> Set tasks
(a) List every film title named in the review of The House That Jack Built.
(b) Retype the stretch of the review of The House That Jack Built from "Of course, viewers" through "other serial killer.", keeping every word and punctuation mark unchanged.

The House That Jack Built

The centerpiece—soul, even—of every Lars von Trier film is a scene of compelling destruction. Breaking the Waves (1996), a fictional tale, has Emily Watson on a stretcher believing that the love of her life needed her raped and beaten in order to survive himself. In the 2003 documentary The Five Obstructions, von Trier’s real-life mentor Jørgen Leth is served an elaborate meal in the red-light district of Mumbai. The local poverty serves to highlight Leth’s wealth and privilege, of course, but we watch something more complex erode in the relationship between the two Danish filmmakers—respect, maybe, or admiration, and the combination is gutting and awful. Melancholia (2011) famously depicts the end of everything, full stop, and the film both begins and ends with the most aesthetically pleasing images of our own demise yet viewed onscreen. That the sites of destruction are often women’s bodies has led to frequent accusations of misogyny on the part of the filmmaker.

The House That Jack Built is the story of a man who finds relief from anxiety by killing a series of people—women, mostly—in increasingly bizarre ways. As his means of killing become more elaborate, his confidence grows, and soon he is straightforwardly telling both intended victims and police officers that he is a murderer. The scene of elaborate destruction we build to is entirely predictable if you know anything whatsoever about the architect-turned-serial-killer narrative or the filmmaker. Because it is the centerpiece of the film, its soul, it satisfies when it emerges, but we glimpse it only for a second, as if von Trier himself were bored by the only moment of ingenuity he’s conjured in nearly a decade.

Of course, viewers have by then slogged through two hours narrated by one of the least ingenious serial killers to ever enter the public imagination. The genre is riddled with men—usually—and their theories about humanity, as well as their plans for its manipulation, control, or extermination. (Films about female serial killers do exist, but we generally call them “rape revenge fantasies” and dismiss the genre as “emotionally driven” and thus unworthy of inclusion in the “real” serial killer genre.) Von Trier’s titular character Jack, played by Matt Dillon, is no different. He believes he is better than everyone else because he is an artist, beyond morality, gifted with the ability to elicit aesthetic pleasure and thus improve all of humanity. He is a narcissist, like every other serial killer.

> Data shown
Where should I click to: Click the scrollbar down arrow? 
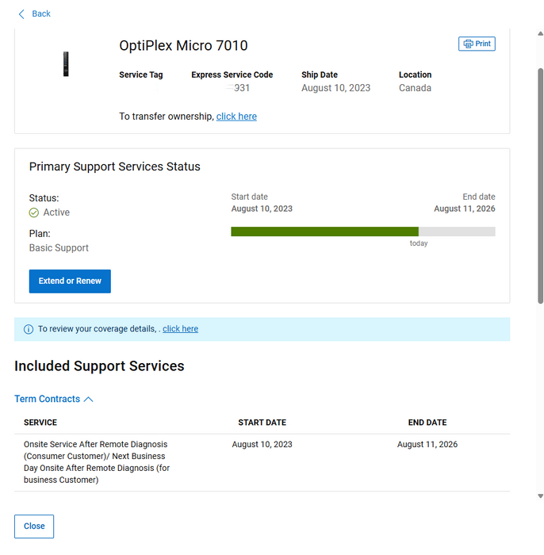pyautogui.click(x=540, y=496)
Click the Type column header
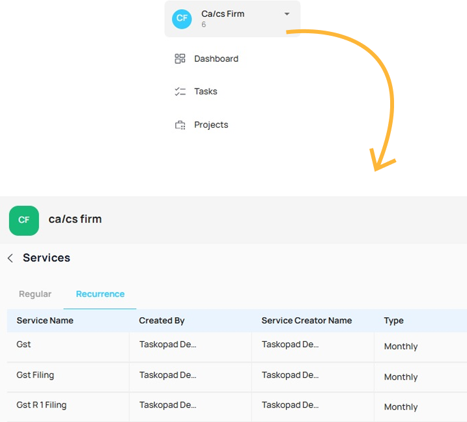Screen dimensions: 467x422 click(393, 320)
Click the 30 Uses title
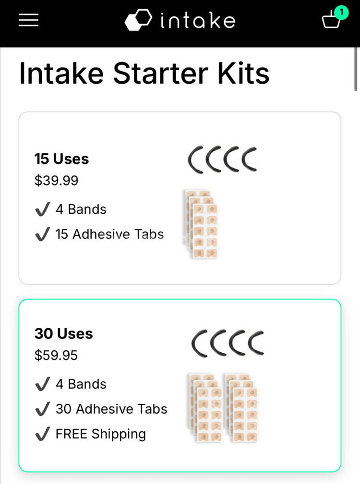Screen dimensions: 360x484 pyautogui.click(x=63, y=334)
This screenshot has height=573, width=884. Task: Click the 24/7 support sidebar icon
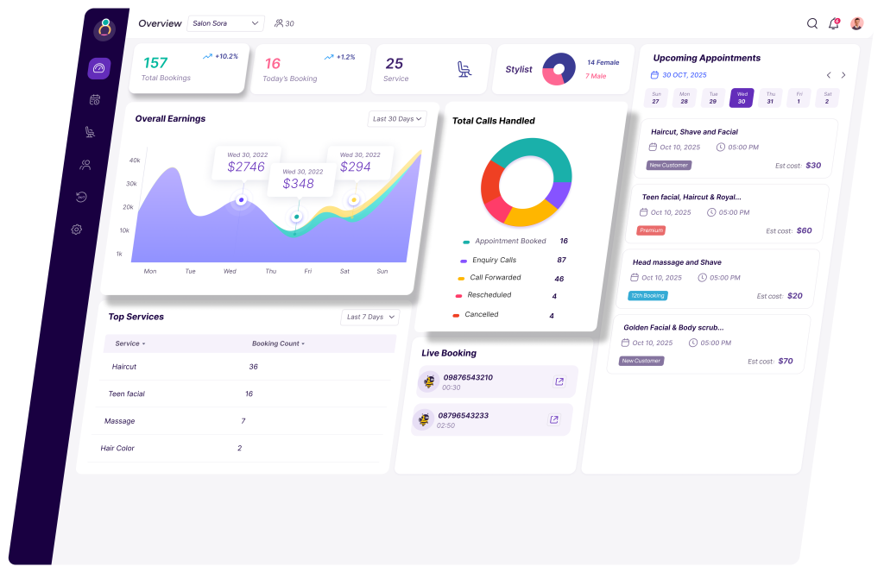pyautogui.click(x=81, y=197)
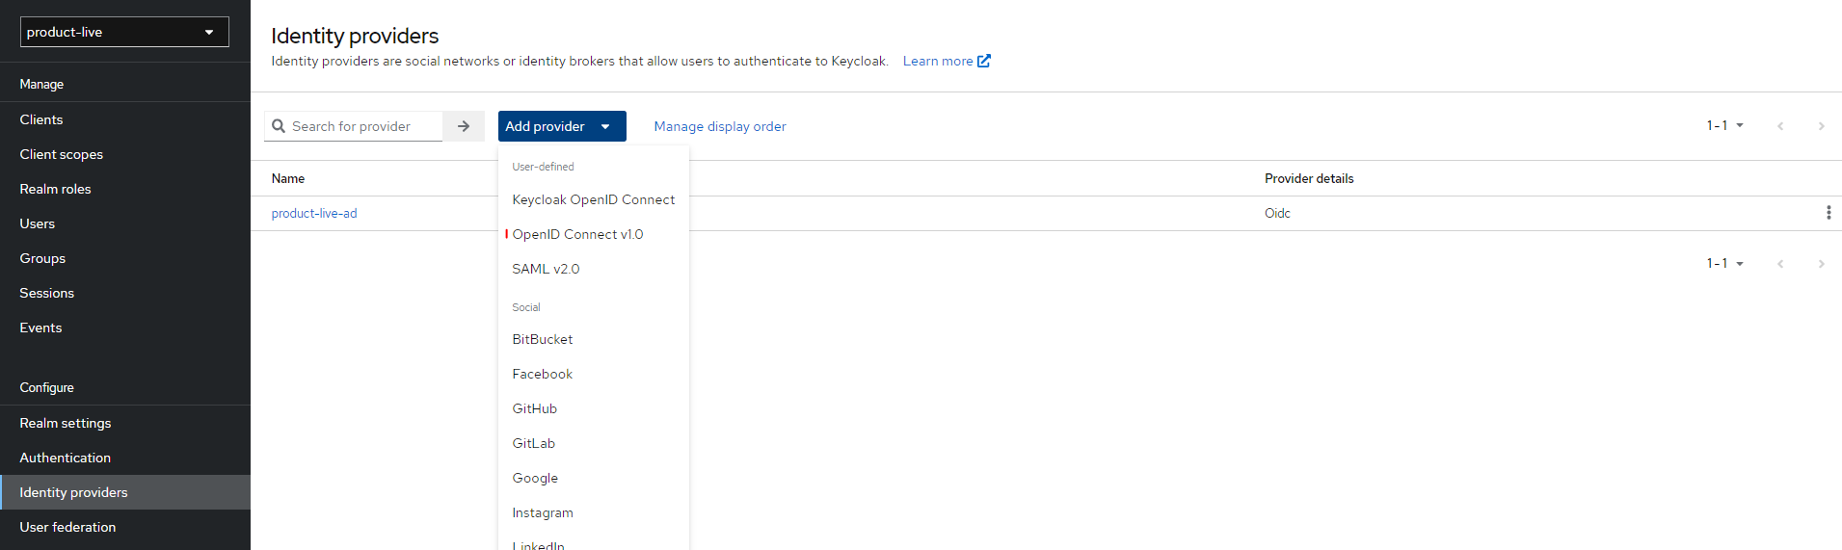
Task: Open the product-live realm selector dropdown
Action: (124, 32)
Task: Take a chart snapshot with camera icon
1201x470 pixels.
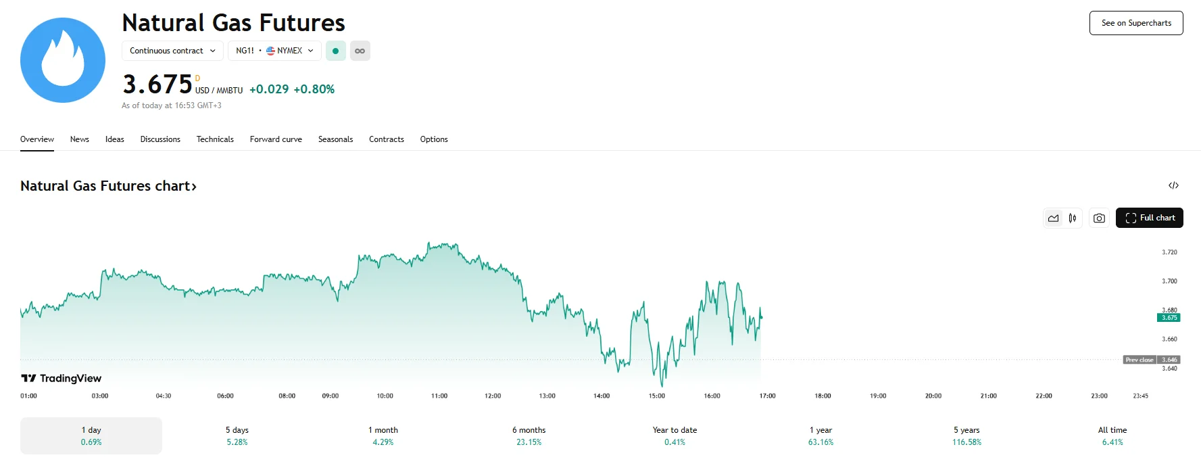Action: click(1099, 218)
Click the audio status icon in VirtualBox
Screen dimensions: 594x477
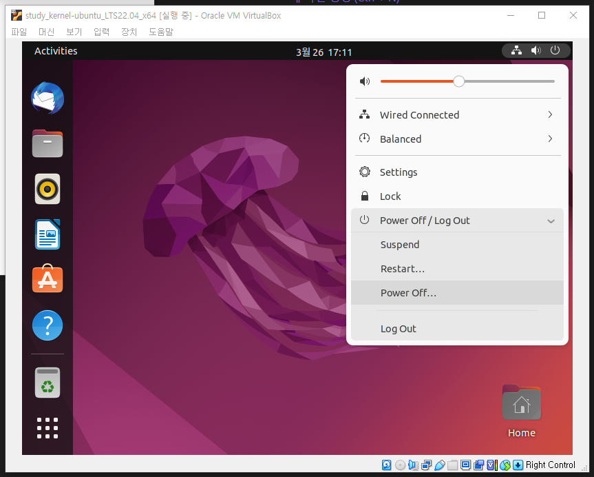tap(412, 465)
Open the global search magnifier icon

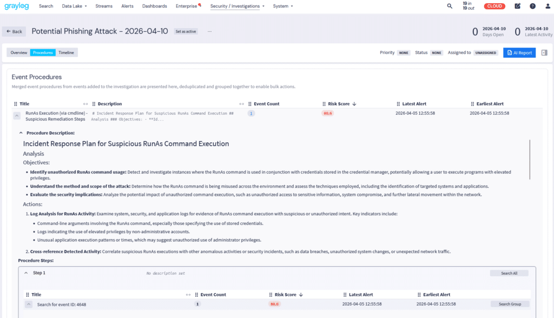coord(450,6)
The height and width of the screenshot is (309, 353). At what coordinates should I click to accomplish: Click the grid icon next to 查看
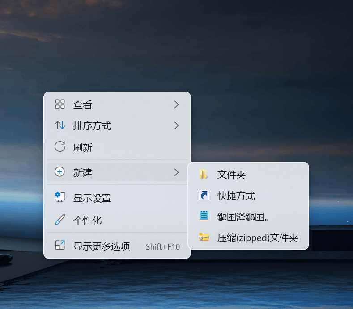tap(60, 104)
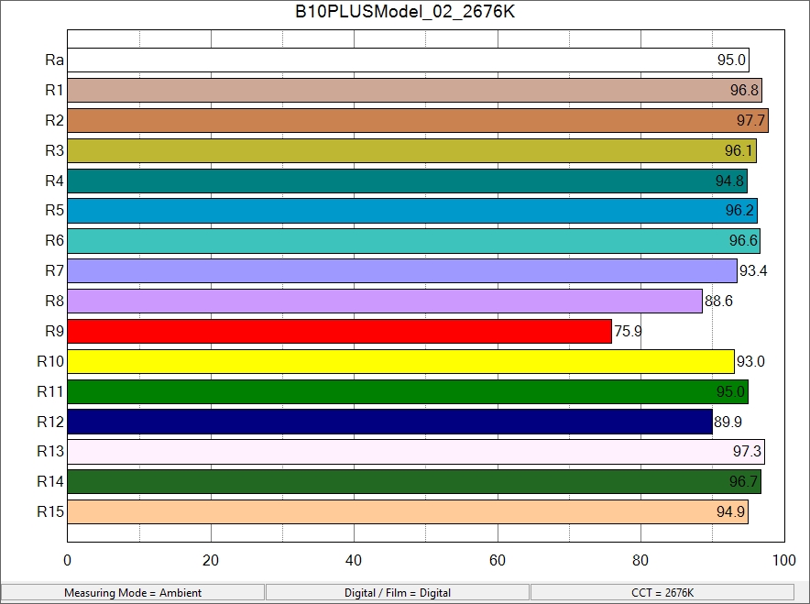Click the red R9 bar
Screen dimensions: 810x604
point(339,331)
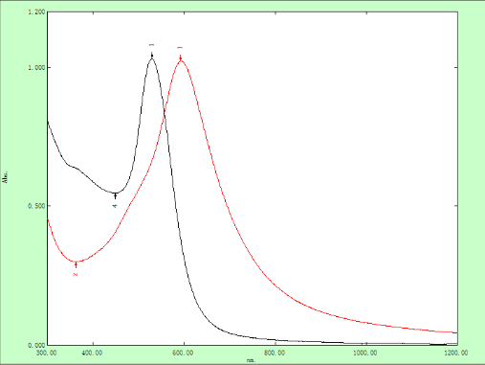Image resolution: width=485 pixels, height=365 pixels.
Task: Click the 1.000 tick label on y-axis
Action: click(36, 68)
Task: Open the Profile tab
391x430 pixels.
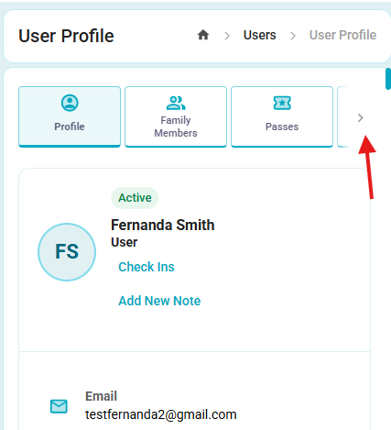Action: 70,116
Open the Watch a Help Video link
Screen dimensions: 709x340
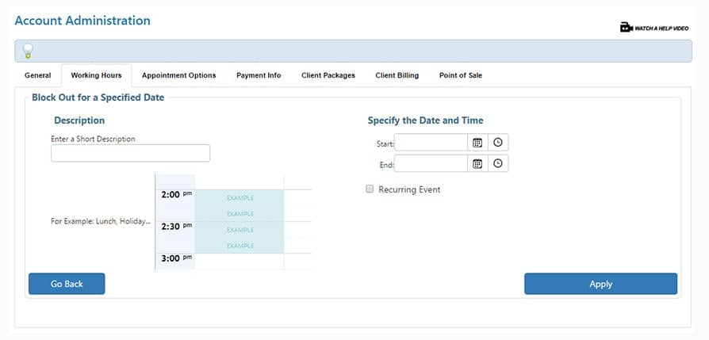click(654, 28)
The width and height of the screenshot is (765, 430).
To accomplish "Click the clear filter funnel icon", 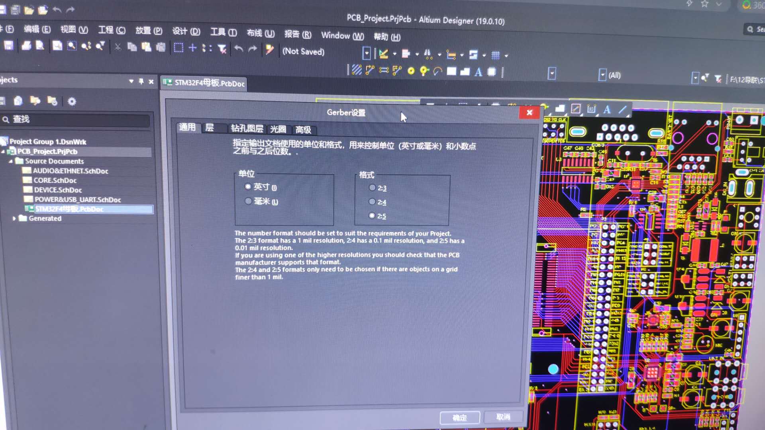I will pyautogui.click(x=222, y=49).
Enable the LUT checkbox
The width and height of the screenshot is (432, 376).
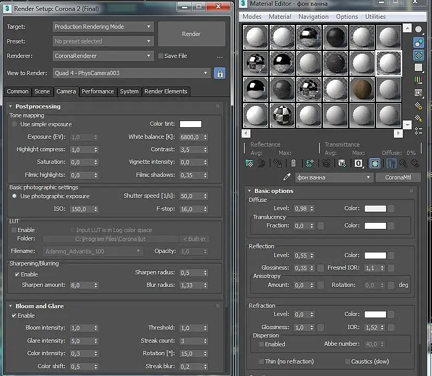click(14, 230)
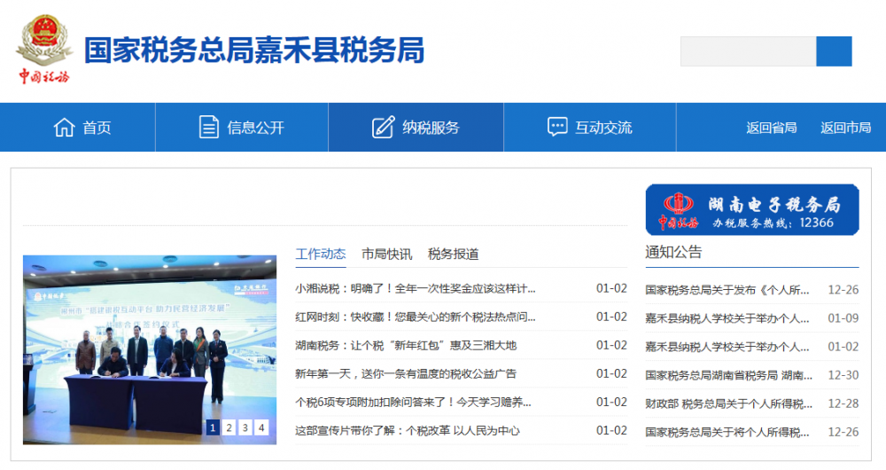The image size is (886, 470).
Task: Jump to carousel slide 3
Action: pyautogui.click(x=245, y=427)
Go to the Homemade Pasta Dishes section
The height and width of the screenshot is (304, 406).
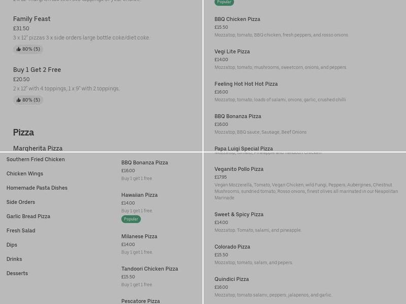coord(37,187)
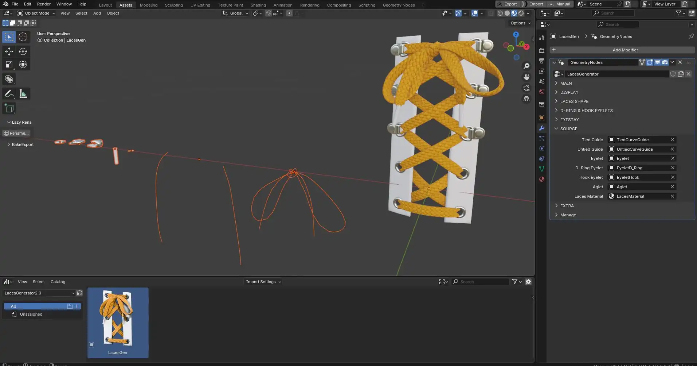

> In response
(a)
Breaking the Waves
The Five Obstructions
Melancholia
The House That Jack Built

(b)
Of course, viewers have by then slogged through two hours narrated by one of the least ingenious serial killers to ever enter the public imagination. The genre is riddled with men—usually—and their theories about humanity, as well as their plans for its manipulation, control, or extermination. (Films about female serial killers do exist, but we generally call them “rape revenge fantasies” and dismiss the genre as “emotionally driven” and thus unworthy of inclusion in the “real” serial killer genre.) Von Trier’s titular character Jack, played by Matt Dillon, is no different. He believes he is better than everyone else because he is an artist, beyond morality, gifted with the ability to elicit aesthetic pleasure and thus improve all of humanity. He is a narcissist, like every other serial killer.